I am attempting to use AAD (Adjoint Algorithmic Differentiation) with a simple Black MC pricer, and found that the Gamma is incorrect. The output was compared to Black analytical Greeks, as well as Finite Difference Greeks, and there is a discrepancy. What confuses me is the Black analytical formula produces the correct Gamma with identical AutoGrad (or JAX) code. I don't know if anyone can spot my error or has more experience with 2nd order derivatives and AAD that can provide advice on how to fix the issue.
Here's the simple MC Black option pricer for a call option, along with the AutoGrad code to replicate the issue.
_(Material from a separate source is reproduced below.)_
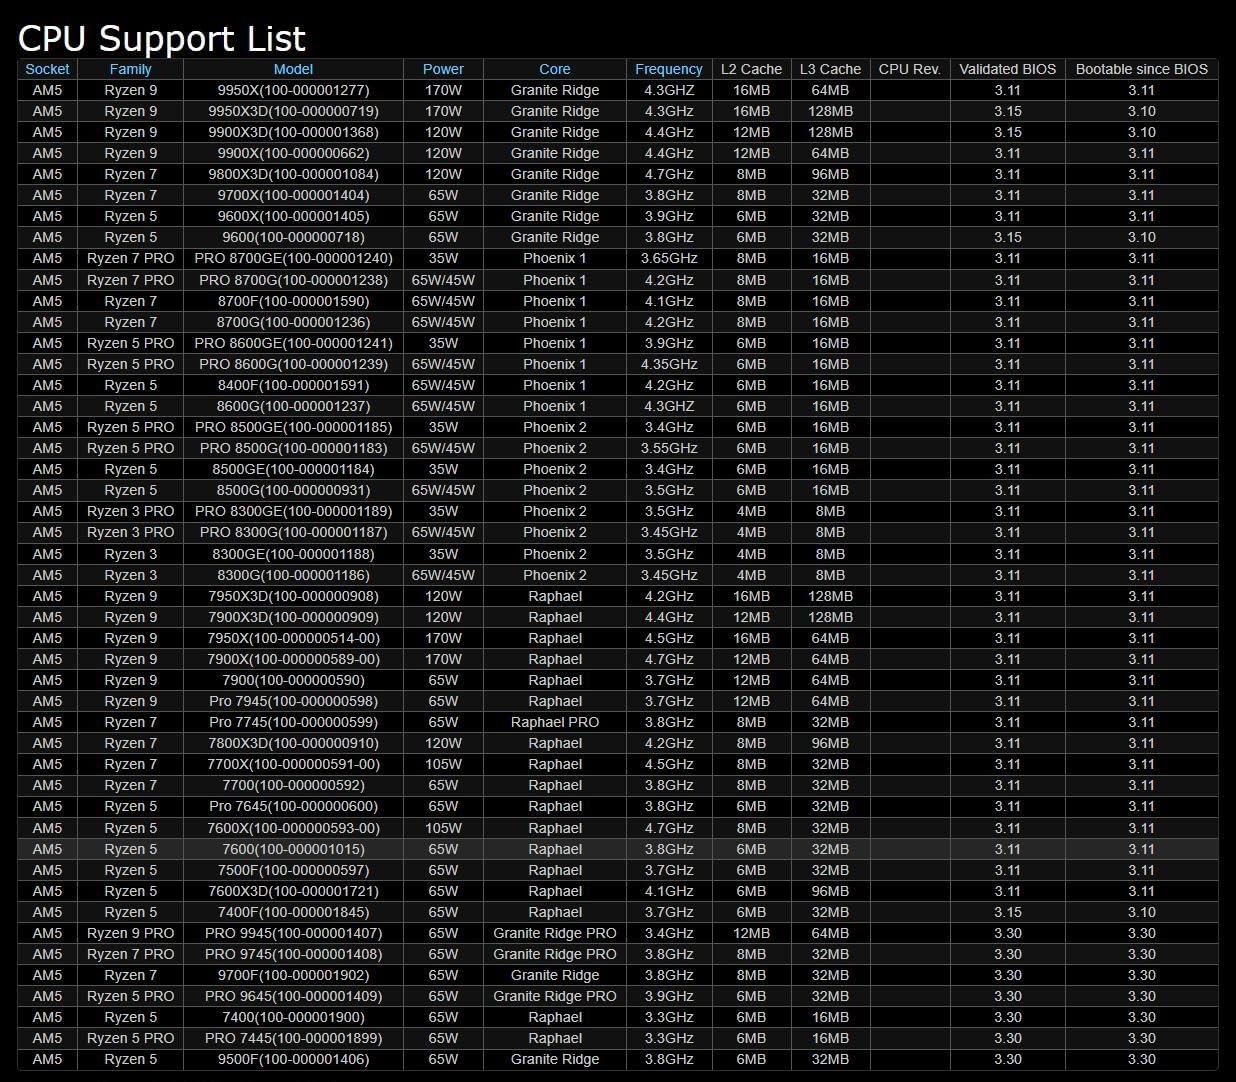Click the Raphael PRO core cell
Viewport: 1236px width, 1082px height.
pos(554,722)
MC_call_price
is a simple MC, BS_call_price
is the analytical one:
# use either jax or autograd functions, same format
import autograd.numpy as np # import jax.numpy as np
from autograd import grad # from jax import grad
from autograd.scipy.stats import norm # from jax.scipy.stats import norm
def MC_call_price(F, vol, K, T, IR, steps, trials):
np.random.seed(123)
dt = T/steps
paths = np.log(F) + np.cumsum(((IR - vol**2/2)*dt + vol*np.sqrt(dt) * \
np.random.normal(size=(int(steps),int(trials)))), axis=0)
payoff = np.mean(np.maximum(np.exp(paths)[-1]-K, 0)) * np.exp(-IR*T)
return payoff
def AAD_Greeks(F, vol, K, T, IR, steps, trials):
# setup gradient functions to evaluate with AAD
gradient_func = grad(MC_call_price, (0)) # tuple specifies inputs we want to differentiate
gradient_func2 = grad(gradient_func) # second derivative
# solve for Greeks
delta = gradient_func(F, vol, K, T, IR, steps, trials)
gamma = gradient_func2(F, vol, K, T, IR, steps, trials)
return delta, gamma
def BS_call_price(F, vol, K, T, IR):
b = np.exp(-IR*T).astype('float')
x1 = np.log(F/(b*K))
x1 += (.5*(vol**2)*T)
x1 = x1/(vol*(T**.5))
z1 = norm.cdf(x1)
z1 = z1*F
x2 = np.log(F/(b*K)) - .5*(vol**2)*T
x2 = x2/(vol*(T**.5))
z2 = norm.cdf(x2)
z2 = b*K*z2
return z1 - z2
def AAD_Greeks2(F, vol, K, T, IR):
# setup gradient functions to evaluate with AAD
gradient_func = grad(BS_call_price, (0)) # tuple specifies inputs we want to differentiate
gradient_func2 = grad(gradient_func) # second derivative
# solve for Greeks
delta = gradient_func(F, vol, K, T, IR)
gamma = gradient_func2(F, vol, K, T, IR)
return delta, gamma
F = 100.0
vol = 0.30
K = 90
T = 0.5
IR = 0.03
steps = 1
trials = 1000000
bump = 0.005
optionprice = MC_call_price(F, vol, K, T, IR, steps, trials)
delta, gamma = AAD_Greeks(F, vol, K, T, IR, steps, trials)
print("\nOption price", optionprice,"\n", "\nAAD: Delta", delta, "Gamma", gamma)
up = MC_call_price(F+bump, vol, K, T, IR, steps, trials)
down = MC_call_price(F-bump, vol, K, T, IR, steps, trials)
FDdelta = (up-down)/(2*bump)
FDgamma = (up - 2*optionprice + down)/(bump**2)
print("FD: Delta", FDdelta, "Gamma", FDgamma)
BSoptionprice = BS_call_price(F, vol, K, T, IR, )
BSdelta, BSgamma = AAD_Greeks2(F, vol, K, T, IR)
print("\n\nBS Option price", BSoptionprice,"\n", "\nAAD: Delta", BSdelta, "Gamma", BSgamma)
And the output showing MC doesn't produce the correct Gamma, but the BS analytical formula does with AAD, which is close to the FD method:
Option price 14.892979946909723
AAD: Delta 0.7497560731718061 Gamma 5.204170427930421e-18
FD: Delta 0.7497588343497341 Gamma 0.013656582353860358
BS Option price 14.880707205664976
AAD: Delta 0.7496697714173796 Gamma 0.01499062307583833
Thanks for any observations or suggestions on how to fix Gamma! I've tried the same programming model for more advanced options (baskets) and the Gamma is always close to 0, so I imagine I am missing something.